HONG KONG – Earlysense Ltd. has sold a contact-free continuous monitoring technology to global med-tech provider Hillrom Holdings Inc.

Ramat Gan, Israel-based Earlysense will receive licensing for all intellectual property and technology sold to Chicago-based Hillrom for use outside the hospital along with $30 million in cash, commercial milestone payments and a portion of Hillrom's equity investment.

Earlysense CEO Matt Johnson told BioWorld that the technology acquisition is a global deal.

"The COVID-19 pandemic has created historic opportunities for smart health technologies outside the hospital, and this transaction will allow us to continue serving our global customer base and apply our clinically proven technology to this high-growth sector,” said Johnson.

Hillrom said it will integrate Earlysense's contact-free continuous monitoring and analytics technology into its Centrella Smart+ med-surg bed and ecosystem of connected devices.

“As it relates to Hillrom, the Earlysense technology is integrated into their Centrella Smart+ Bed,” said Johnson. “Our technology has already monitored more than 1 million patients and helped clinicians save tens of thousands of lives, and we expect to accelerate this significant impact as a result of this technology sale to Hillrom.”

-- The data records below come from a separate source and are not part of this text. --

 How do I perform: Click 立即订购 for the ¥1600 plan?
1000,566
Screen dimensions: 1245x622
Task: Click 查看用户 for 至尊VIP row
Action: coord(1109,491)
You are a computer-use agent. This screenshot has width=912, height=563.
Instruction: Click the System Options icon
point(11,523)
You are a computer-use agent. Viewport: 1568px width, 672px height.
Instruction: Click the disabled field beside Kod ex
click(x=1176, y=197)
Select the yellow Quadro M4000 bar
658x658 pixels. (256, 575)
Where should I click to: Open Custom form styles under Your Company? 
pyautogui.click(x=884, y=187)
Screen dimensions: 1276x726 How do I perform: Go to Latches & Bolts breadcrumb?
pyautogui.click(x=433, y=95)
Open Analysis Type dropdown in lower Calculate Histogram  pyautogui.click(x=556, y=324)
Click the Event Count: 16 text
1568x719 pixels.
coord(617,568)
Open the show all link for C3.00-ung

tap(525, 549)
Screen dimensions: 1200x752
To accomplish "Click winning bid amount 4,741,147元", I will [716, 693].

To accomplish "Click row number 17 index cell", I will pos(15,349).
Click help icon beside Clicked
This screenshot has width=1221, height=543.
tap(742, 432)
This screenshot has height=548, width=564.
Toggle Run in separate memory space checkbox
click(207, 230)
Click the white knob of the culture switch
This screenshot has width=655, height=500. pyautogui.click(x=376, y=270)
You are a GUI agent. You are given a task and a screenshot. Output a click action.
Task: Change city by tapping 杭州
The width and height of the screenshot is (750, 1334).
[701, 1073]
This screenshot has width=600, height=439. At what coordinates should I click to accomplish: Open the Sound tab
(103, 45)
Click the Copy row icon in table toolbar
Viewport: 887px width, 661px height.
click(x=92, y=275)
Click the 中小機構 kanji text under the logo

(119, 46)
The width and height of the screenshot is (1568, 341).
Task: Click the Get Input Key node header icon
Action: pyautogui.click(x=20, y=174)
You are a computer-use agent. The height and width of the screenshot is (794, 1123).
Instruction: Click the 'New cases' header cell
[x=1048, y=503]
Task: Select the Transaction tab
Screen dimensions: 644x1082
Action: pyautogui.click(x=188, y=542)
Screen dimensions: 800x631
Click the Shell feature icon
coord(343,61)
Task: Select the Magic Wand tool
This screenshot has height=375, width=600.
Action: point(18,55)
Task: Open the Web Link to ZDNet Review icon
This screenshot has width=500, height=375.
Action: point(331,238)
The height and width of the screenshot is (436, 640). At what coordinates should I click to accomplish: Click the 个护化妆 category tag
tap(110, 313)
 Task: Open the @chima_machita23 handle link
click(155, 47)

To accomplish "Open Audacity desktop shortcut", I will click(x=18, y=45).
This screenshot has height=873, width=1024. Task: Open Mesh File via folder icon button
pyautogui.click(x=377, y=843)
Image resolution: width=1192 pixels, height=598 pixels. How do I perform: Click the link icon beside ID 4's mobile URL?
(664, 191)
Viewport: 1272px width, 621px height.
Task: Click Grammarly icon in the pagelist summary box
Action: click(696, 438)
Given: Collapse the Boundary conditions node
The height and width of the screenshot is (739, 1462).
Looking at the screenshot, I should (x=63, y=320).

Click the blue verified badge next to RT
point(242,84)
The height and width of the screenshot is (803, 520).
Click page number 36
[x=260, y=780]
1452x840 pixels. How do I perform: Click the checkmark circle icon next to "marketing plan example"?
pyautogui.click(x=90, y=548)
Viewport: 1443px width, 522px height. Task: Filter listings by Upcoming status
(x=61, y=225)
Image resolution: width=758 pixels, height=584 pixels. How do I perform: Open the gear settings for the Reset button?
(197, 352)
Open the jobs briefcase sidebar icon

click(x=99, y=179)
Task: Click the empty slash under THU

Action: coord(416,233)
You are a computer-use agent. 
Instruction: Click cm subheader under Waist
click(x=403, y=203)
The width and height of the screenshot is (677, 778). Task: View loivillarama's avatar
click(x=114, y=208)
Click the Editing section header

At a rate of more than 100 times per minute, Earlysense’s technology allows for the continuous monitoring of patient heart and respiratory rates without increasing the risk of harmful infection.

It also alerts clinicians to potential patient deterioration events much earlier than traditional monitoring methods. This technology serves as the engine for Earlysense’s remote patient monitoring devices, which brings hospital-grade patient analytics to care settings outside health care institutions.

“We give caregivers an early warning of a patient who will need their help. Utilizing piezoelectric technology integrated into a membrane plate, the Earlysense sensor detects mechanical vibrations from the patient,” said Johnson.

The sensor collects the signal and the system algorithms analyze it to extract important indicators, such as heart rate, respiration rate, movement and bed exit.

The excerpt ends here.